***** Material to process

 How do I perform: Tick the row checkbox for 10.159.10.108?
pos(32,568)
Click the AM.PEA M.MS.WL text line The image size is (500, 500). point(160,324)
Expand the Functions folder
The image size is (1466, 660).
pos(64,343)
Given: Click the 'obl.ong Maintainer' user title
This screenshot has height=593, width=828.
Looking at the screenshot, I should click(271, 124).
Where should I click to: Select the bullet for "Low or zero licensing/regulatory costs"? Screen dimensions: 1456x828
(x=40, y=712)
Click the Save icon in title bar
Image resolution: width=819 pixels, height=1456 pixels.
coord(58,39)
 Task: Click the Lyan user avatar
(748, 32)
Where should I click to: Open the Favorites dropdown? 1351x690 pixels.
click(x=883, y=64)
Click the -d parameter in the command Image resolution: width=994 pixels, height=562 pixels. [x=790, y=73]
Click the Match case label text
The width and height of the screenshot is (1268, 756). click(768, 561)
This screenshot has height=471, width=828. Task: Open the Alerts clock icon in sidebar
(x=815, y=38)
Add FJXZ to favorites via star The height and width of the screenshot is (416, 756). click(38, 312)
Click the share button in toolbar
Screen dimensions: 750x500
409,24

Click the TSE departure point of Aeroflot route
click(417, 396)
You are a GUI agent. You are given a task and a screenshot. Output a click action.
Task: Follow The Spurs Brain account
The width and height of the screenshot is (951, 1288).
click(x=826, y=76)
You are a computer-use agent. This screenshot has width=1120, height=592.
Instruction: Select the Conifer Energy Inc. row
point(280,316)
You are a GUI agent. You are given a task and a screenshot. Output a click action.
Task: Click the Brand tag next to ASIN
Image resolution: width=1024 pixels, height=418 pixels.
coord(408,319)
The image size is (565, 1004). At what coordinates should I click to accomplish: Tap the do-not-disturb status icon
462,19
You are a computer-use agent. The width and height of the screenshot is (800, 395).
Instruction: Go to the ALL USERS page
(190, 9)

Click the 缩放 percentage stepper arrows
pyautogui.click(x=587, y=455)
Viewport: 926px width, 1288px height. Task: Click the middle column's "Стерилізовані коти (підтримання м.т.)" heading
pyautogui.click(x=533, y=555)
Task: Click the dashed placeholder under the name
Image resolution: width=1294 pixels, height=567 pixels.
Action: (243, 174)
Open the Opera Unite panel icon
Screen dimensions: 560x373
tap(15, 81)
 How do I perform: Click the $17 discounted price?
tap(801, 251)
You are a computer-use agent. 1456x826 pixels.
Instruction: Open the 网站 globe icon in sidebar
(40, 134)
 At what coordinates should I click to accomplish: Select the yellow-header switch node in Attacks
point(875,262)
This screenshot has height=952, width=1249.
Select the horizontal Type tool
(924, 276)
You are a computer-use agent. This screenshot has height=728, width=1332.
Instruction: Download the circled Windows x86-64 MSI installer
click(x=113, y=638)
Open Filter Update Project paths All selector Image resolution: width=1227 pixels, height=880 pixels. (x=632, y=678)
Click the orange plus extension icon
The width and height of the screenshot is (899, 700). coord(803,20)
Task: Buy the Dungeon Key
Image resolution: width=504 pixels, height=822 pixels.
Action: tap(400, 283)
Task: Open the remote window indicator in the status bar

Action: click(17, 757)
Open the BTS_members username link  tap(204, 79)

**********

In the listing above, count the lines where the string "computer" occurs, then give that count and nothing else.

Written solution>
4